■ THE TASK: The data below holds a line containing "Click the gray" and a line containing "Click the bread"; please quote exactly those two lines and every line between them, and nothing else.

■ EXERCISE INPUTS:
------------------------------------

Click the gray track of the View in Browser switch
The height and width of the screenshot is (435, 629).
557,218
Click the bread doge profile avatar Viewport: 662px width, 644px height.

------------------------------------

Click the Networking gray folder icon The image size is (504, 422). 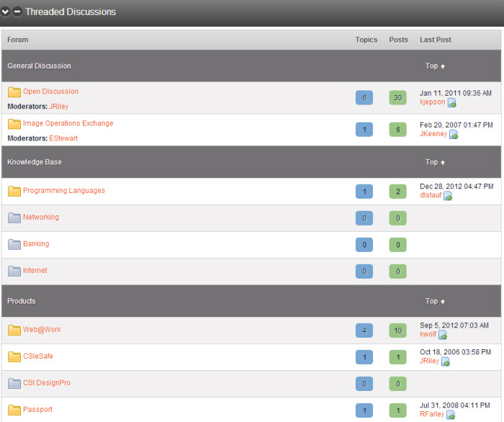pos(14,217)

------------------------------------

■ SOLUTION FOR THIS TASK:
Click the gray track of the View in Browser switch
The height and width of the screenshot is (435, 629).
557,218
Click the bread doge profile avatar Viewport: 662px width, 644px height.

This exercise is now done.